Place the pork chops between 2 pieces of plastic wrap and pound with a mallet or heavy skillet until 1/4-inch-thick.
Sprinkle the pork on both sides with salt and pepper. Put the flour in a shallow dish and dredge the pork in it, shaking off any excess.
Heat the olive oil and 2 tablespoons butter in a large skillet over medium-high heat. Add half of the pork and cook until browned and cooked through, 2 to 3 minutes per side. Remove to a plate and set aside. Repeat with the remaining pork.
Add the mushrooms to the skillet and stir. Cook until golden brown, 5 to 6 minutes.
Pour in the Marsala and beef broth and stir to deglaze the pan, scraping up the browned bits. Cook until the liquid is reduced by half, 5 to 6 minutes. (If the liquid reduces too quickly, splash in more broth as needed.)
Whisk the cornstarch into the heavy cream in a small bowl. Pour into the sauce mixture and let it bubble and thicken for another minute.

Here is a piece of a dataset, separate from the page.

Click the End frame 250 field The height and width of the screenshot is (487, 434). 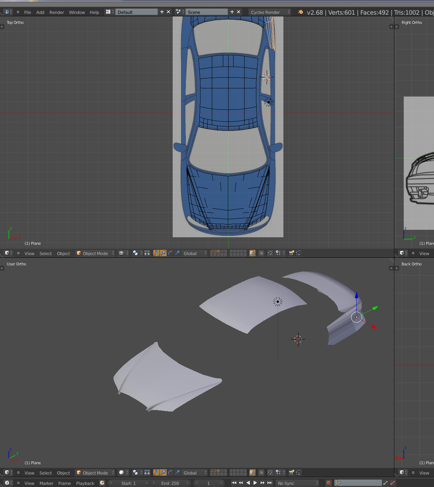pos(170,483)

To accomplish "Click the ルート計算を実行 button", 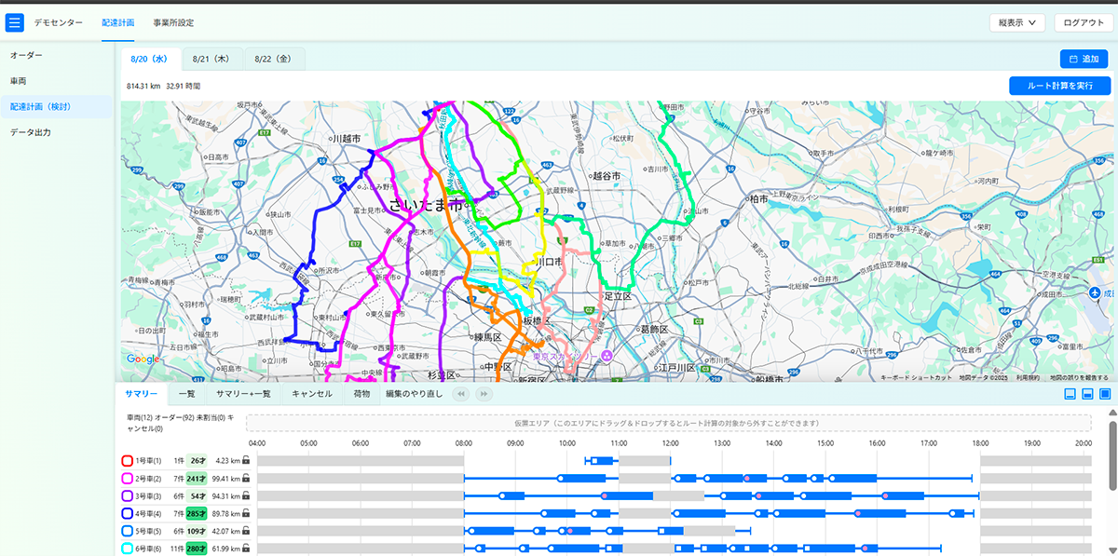I will point(1059,86).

Turn off the heat and stir in the remaining 2 tablespoons butter. Serve the pork with the Buttered Noodles and spoon some of the mushrooms and Marsala sauce on top. Sprinkle with the parsley.
Buttered Egg Noodles:
Add the egg noodles to a pan of salted boiling water and cook according to the package directions, 6 to 7 minutes.
Drain, put back in the pan and add the butter, then season with salt and pepper. Add the parsley and toss.